«Достанет или не достанет Оксана зонтик?» – думала Целековская, и ее лицо выражало сомнение.
«Трояк… Так, рубль… Пятьдесят копеек, семьдесят…» – пересчитывал в кармане деньги Смирнов и, как казалось, был полностью удовлетворен словами Меньшикова.
«Догадаются они там сами взять вчерашний борщ с балкона, или будут есть в сухомятку?..» – думала о своих домашних Медведева, и ее лицо выражало озабоченность.
«Черт возьми, как курить хочется…» – Сергеев недовольно покусывал губы.
Манушкевич хотел что-то возразить, но потом просто усмехнулся и сел:
– Извините…
– Ты чего прерываешь!
– Пусть говорит!
– Нечего ему говорить, вот и сел!
– Скажи, Макевич!..
Чего только не неслось из зала.
…Если все предыдущее, вплоть до пятнадцати рублей в заначке, вызывало, в основном, довольно благодушное отношение и даже улыбку, то «женщина на стороне» и признание в этом – это уже тема.
Большинству мужчин, которых было большинство, Хаесова не нравилась. Хотя многие из них, в принципе признавали, что «дура» и, тем более, «сука», – не аргумент в семье. До поры, до времени. И эта пора, по их мнению, должна была наступить в семье Хаесовых, сразу после суда
Вообще-то, и руками в семье размахивать не зачем, считало большинство, но вытаскивать весь этот сор из избы…
Пожалуй, до момента с любовницей, в котором Хаесов, к тому же, сам признался, наверняка, желая нанести большую боль, имел место тот случай, когда даже женщины, не одобряя поступков мужа, были не на стороне жены. Ведь, что касается заначки, то большинство из них считало, что о заначках нужно знать, и расправляться с ними без лишнего шума, или, во всяком случае, половинить их в значительных размерах.
Но, вот насчет любовницы.
Любовницы.
Тут лишь некоторые мужчины могли встать на защиту инженера Хаесова. Да, и-то – защита выражалась в разведенных руках и фразе: «Бывает…» Двух-трех лаборантов, пытавшихся шутить по этому поводу, просто никто не стал слушать.
Любовниц, видимо, не одобряют даже женщины, являющиеся ими…
На некоторое время Меньшиков утерял нить ведения собрания, но вскоре вновь вступил в свою роль: Слово, для выступления предоставляется… – Меньшиков оглядел сидящих за столом.
Предполагалось, что каждый их членов товарищеского суда является критиком дел, совершенных Хаесовым.
При этом, то, что в самом слове «критик» есть что-то приговоренное, Меньшиков не задумывался.
А ведь критик – это человек, по своей сути, занимающийся тем, что не любит.
Если бы было наоборот – его называли бы не критик, а хвалитик.
Да и критиковать может каждый дурак.
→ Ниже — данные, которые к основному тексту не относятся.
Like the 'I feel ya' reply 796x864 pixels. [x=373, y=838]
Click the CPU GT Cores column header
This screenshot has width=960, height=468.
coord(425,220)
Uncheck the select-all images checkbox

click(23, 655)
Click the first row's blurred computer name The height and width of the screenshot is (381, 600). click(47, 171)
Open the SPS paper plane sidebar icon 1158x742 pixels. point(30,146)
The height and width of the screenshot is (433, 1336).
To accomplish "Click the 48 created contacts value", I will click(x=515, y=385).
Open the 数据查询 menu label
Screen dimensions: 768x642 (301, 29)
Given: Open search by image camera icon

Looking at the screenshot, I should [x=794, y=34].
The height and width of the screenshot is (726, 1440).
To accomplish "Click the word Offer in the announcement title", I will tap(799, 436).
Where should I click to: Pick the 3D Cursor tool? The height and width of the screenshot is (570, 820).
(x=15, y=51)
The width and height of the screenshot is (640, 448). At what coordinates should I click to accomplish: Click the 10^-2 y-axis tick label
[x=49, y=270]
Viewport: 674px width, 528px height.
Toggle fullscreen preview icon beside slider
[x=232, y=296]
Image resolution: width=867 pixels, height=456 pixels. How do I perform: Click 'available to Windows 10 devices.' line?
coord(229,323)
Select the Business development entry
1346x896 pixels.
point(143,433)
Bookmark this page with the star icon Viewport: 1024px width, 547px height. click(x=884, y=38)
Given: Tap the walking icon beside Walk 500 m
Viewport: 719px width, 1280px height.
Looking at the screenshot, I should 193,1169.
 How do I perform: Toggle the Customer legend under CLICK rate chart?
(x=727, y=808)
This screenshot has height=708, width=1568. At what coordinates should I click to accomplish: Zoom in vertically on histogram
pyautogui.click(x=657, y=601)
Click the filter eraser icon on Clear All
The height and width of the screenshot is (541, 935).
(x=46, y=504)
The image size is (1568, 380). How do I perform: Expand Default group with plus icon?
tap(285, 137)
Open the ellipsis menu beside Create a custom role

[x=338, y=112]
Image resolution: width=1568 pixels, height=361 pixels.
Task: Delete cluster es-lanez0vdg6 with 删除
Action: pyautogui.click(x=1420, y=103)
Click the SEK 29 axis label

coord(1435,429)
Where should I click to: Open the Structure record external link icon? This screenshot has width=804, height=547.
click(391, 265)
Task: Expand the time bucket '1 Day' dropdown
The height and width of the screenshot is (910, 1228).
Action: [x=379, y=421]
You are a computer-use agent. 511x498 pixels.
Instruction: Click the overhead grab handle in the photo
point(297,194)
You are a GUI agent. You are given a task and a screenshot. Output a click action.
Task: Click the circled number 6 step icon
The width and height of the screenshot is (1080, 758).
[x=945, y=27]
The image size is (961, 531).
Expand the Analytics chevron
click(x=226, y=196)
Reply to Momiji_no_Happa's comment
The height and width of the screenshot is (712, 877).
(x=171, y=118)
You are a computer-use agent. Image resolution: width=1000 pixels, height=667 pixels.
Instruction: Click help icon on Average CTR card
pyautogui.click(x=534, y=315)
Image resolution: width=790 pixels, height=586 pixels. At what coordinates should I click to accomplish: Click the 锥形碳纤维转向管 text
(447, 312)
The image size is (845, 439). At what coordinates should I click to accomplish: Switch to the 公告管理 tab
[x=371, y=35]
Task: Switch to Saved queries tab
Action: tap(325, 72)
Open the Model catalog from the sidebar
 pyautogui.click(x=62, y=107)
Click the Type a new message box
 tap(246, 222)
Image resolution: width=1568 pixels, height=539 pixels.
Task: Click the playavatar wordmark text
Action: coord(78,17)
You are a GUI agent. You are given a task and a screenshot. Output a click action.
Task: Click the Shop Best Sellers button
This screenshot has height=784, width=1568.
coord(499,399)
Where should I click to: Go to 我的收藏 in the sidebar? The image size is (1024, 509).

И только дурак готов воспользоваться этой возможностью при каждой возможности.
Предоставлять слово Манушкевичу, он бы вообще не стал. Но, видимо, придется. Во всяком случае, Меньшиков не собирался предоставлять ему слово первому.
Смирнову Меньшиков не очень доверял. Смирнов мог спороть глупость.
Сергеев? Кто его знает, что у этого дизайнера на уме. Начнет опять говорить про живопись.
Лучше всего было бы предоставить слово Медведевой. В этой характерной женщине Меньшиков не сомневался, но ее нужно было приберечь на случай, если в чьем-нибудь выступлении – например, Манушкевича – прозвучали бы «не те аккорды». Медведеву нужно было оставить «на потом».
Сам он не был таким дураком, чтобы выступать первым. Во всяком случае, не считал себя таким дураком. И, кроме того, его фраза: «Слово предоставляется…» – если бы была закончена словом: «Мне,» – выглядела ба не слишком умной.
«Слово предоставляется мне,» – на что это похоже.
Это не похоже ни на что…
О том, что слова могут делать мысли уродливыми, Меньшиков, разумеется, не задумывался…
Оставалась Целековская. Меньшиков не любил эту крашеную блондинку: «Если вляпается – поделом»:
– …товарищу Целековской, – бодро закончил он фразу.
Целековская подняла глаза на Меньшикова и продолжила сидеть. Меньшиков посмотрел на директора. Приступ боли у Маркова к этому времени закончился, и он просто смотрел в зал.
«Доволен. Значит все нормально», – подумал Меньшиков и проговорил:
– Пожалуйста, товарищ Целековская.
– Ну, что же… – Целековская встала. Причастность к коллективу спасала от сомнений совести.